Secondary data: This refers to the data that was obtained from already existing data which was originally collected for some other purposes. For example, data obtained from existing records or journals or books or other publications.

Qualitative data: This has to do with qualities. They are data that are represented in categories or as string of texts. In other words, they are usually categorical in nature. Examples are nominal data (such as names of students, names of countries, colours of shoes, gender of farmers, and so on) and ordinal data (such as agreement to a statement, taste of food, rank in class, and so on).

Quantitative data: This has to do with quantity. They are data that are represented by numbers. They could be in discrete form or continuous form.

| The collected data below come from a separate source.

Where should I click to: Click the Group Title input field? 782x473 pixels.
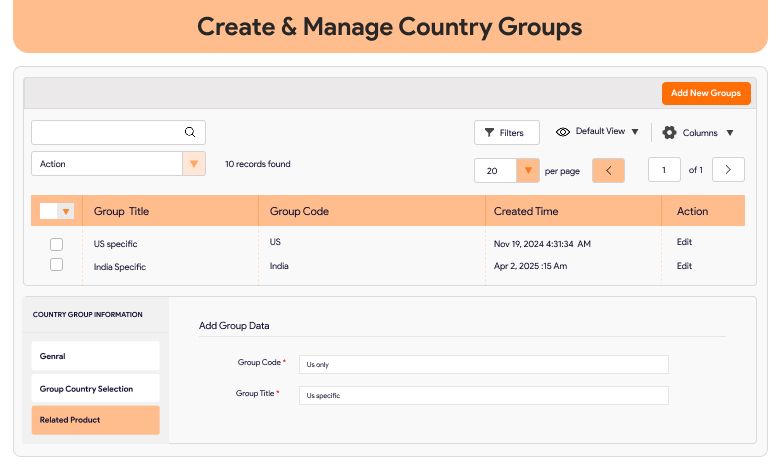tap(483, 396)
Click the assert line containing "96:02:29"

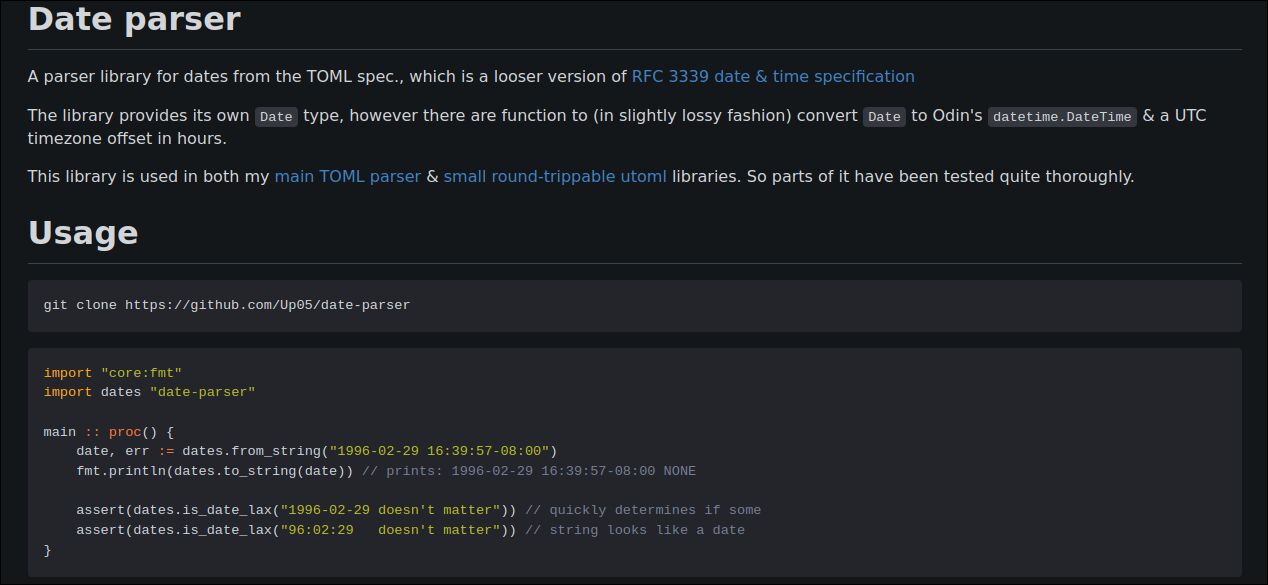296,530
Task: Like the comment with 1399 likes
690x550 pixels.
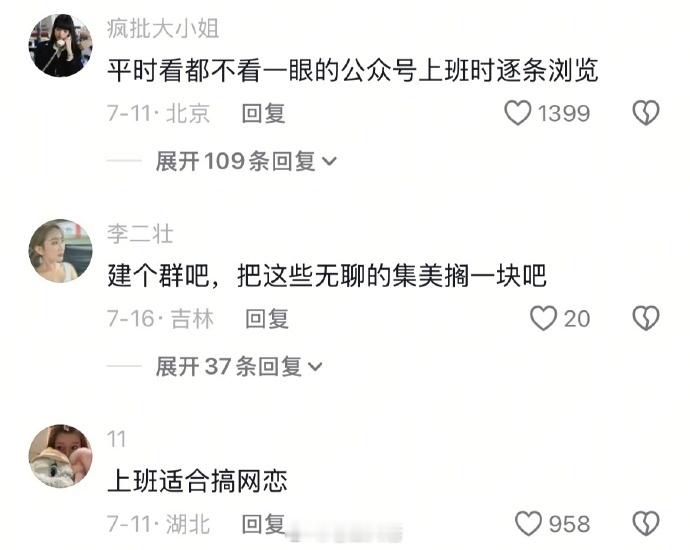Action: (518, 113)
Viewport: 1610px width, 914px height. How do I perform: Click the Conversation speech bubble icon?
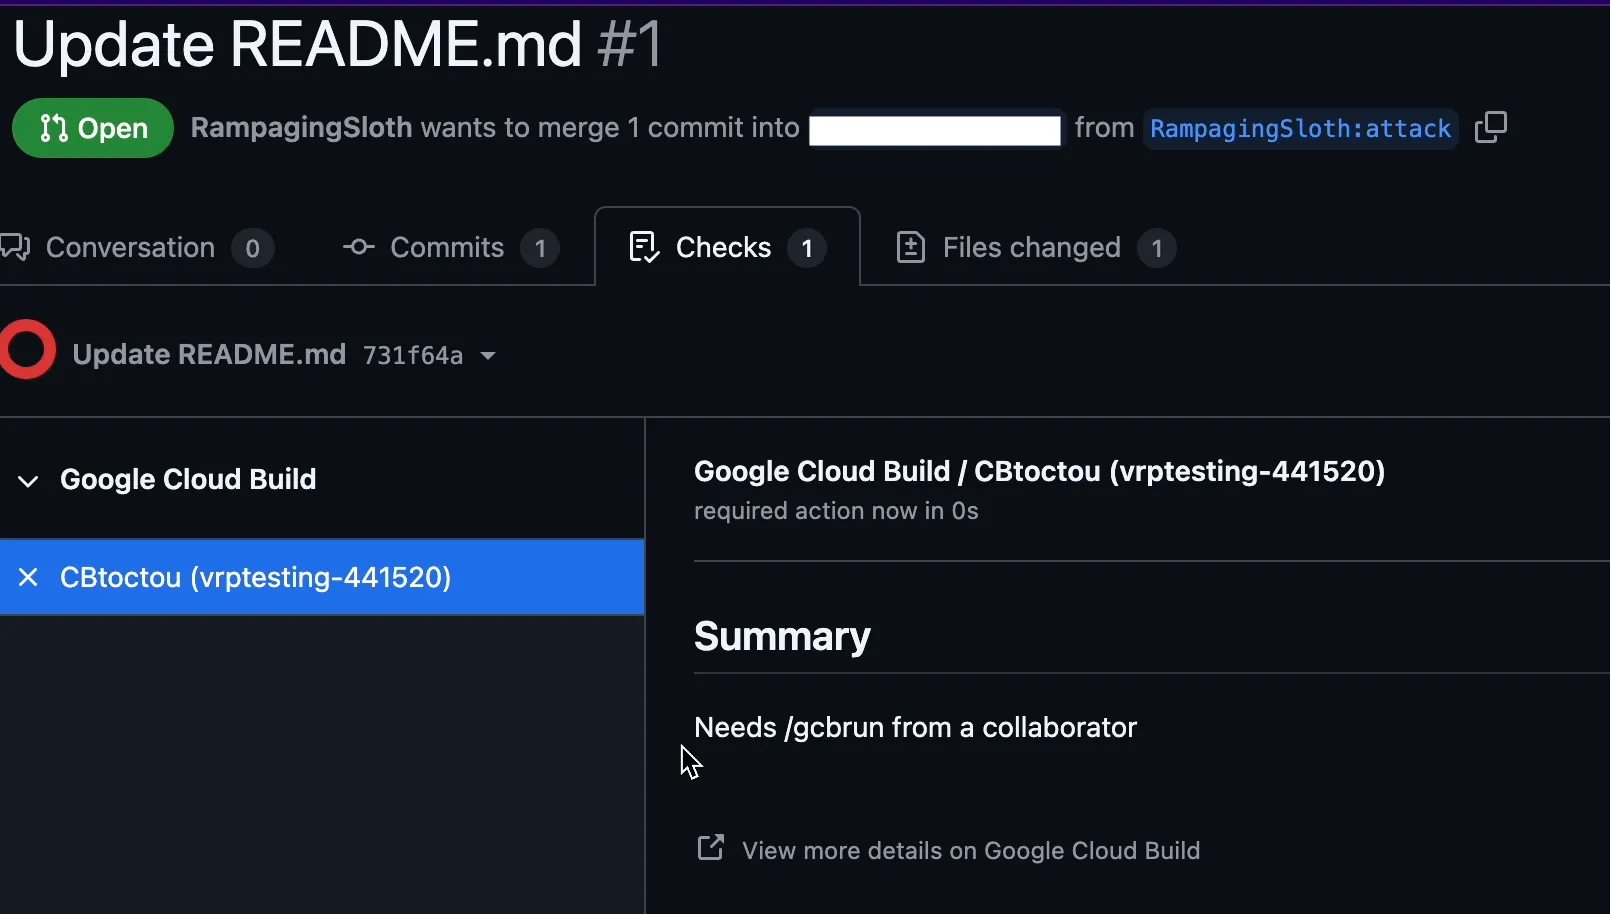click(x=16, y=247)
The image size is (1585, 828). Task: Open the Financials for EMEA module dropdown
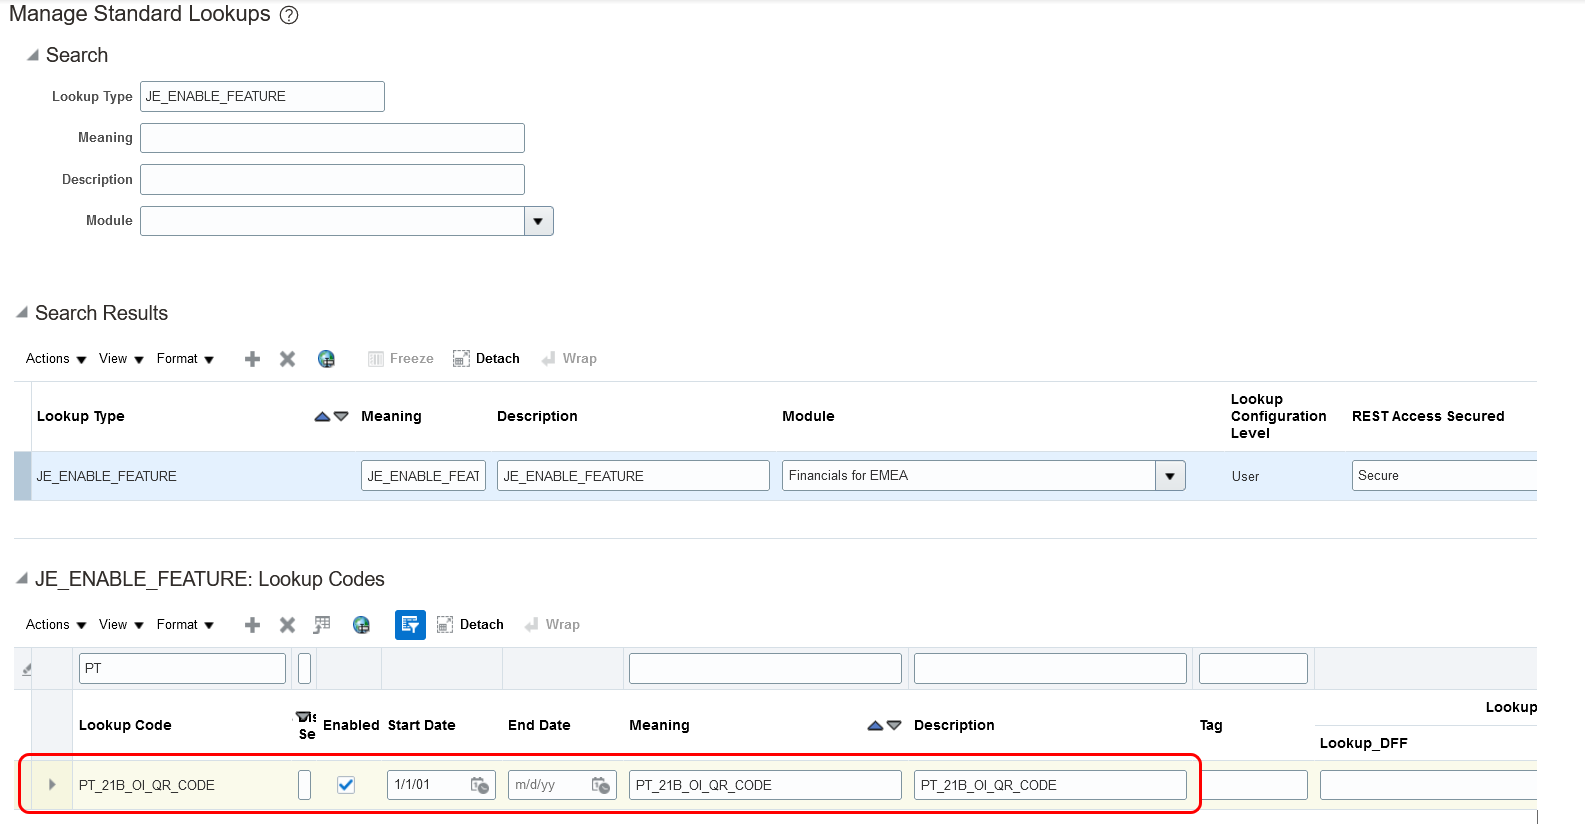click(x=1170, y=476)
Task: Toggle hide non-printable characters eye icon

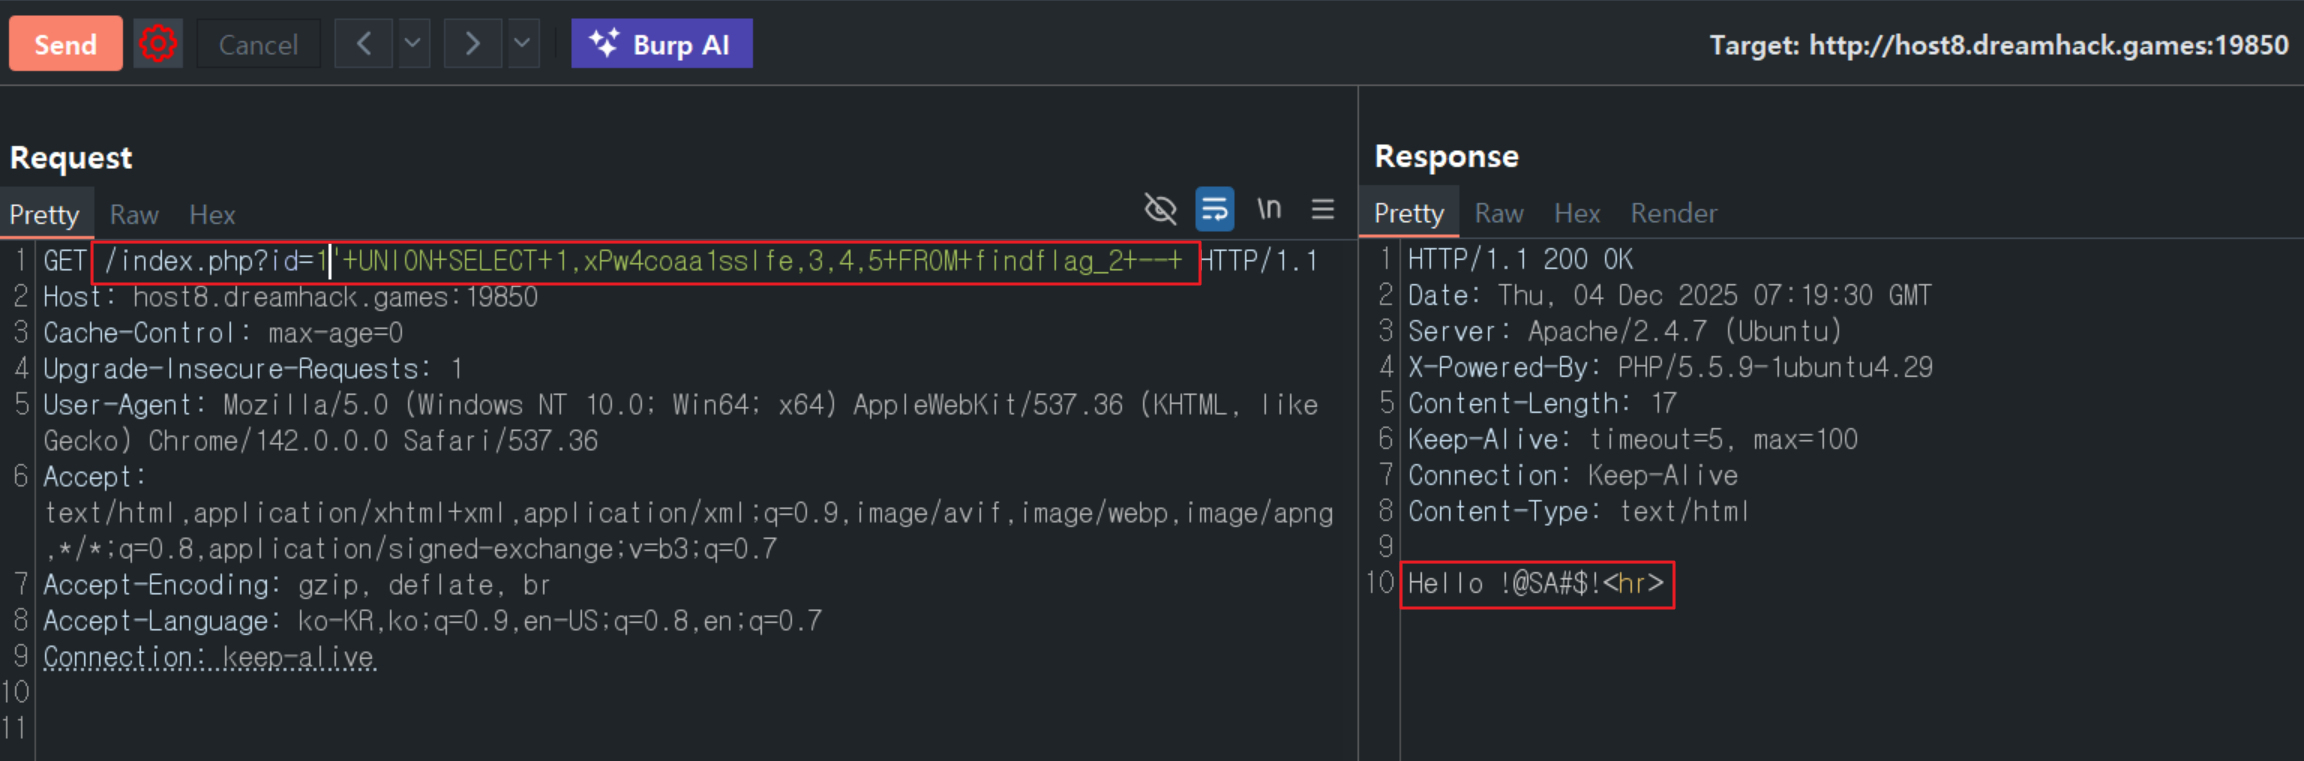Action: click(1160, 209)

Discrete data are the data that are obtained through counting, for example, the number of students in a class, the number of fruits in a basket, the number of technologies adopted by farmers, and so on). However, continuous data are the data that are obtained through measurements, for example, the height of students, the weight of an animal, and so on

One of the basic things to consider in choosing an appropriate statistical tool or technique or test for the analysis of collected data is the level of measurement of the variable under consideration.

Levels or Scales of Measurement

The four different levels of measurement are nominal, ordinal, interval and ratio.

Nominal: This is the first level of measurement. Data or variables at nominal level of measurement have categories that are mainly for naming purposes. Hence, the way the categories are ordered does not matter because there is no ranking attached. Even if values or numbers are assigned to each of the categories, the numbers are merely for identification and naming, and not for ranking. For example, in colour variable, if “Blue” category is assigned a value of 1, “Red” is assigned a value of 2, and “Yellow” is assigned a value of 3, the values 1, 2 and 3 are just for identification.

Ordinal: This is the second level of measurement. Data or variables at ordinal level of measurement have categories or groups just like nominal, but its additional characteristic is that the categories have strict order or ranking. In other words, how the categories are ordered is important and meaningful. For example, in a variable on "food satisfaction" with the categories- "not satisfied", "slightly satisfied", and "very satisfied", the ordering of the categories matters because it moves from negative to positive scale. Other examples are the level of adoption (with “High”, “Moderate” and “Low” categories) and agreement to a statement (with “Strongly Disagree”, “Disagree”, “Undecided”, “Agree” and “Strongly Agree” categories). Whenever values are assigned to the categories of ordinal variables, the rankings of the values are important.

Interval: This is the third level of measurement. Data or variables at interval level of measurement are usually in numeric form. That is, they are represented by numbers. However, the numbers do not have a true or absolute zero as starting point. Hence, they can have values below zero, such as negative values. Example of interval variable is temperature which can have any number as value, but the value of zero (0) degree centigrade does not indicate that there is no temperature because we still have temperature values (like -273.15 degree centigrade) that are less than 0. Therefore, zero (0) is not the starting point for temperature. Other examples of interval variables are time and IQ.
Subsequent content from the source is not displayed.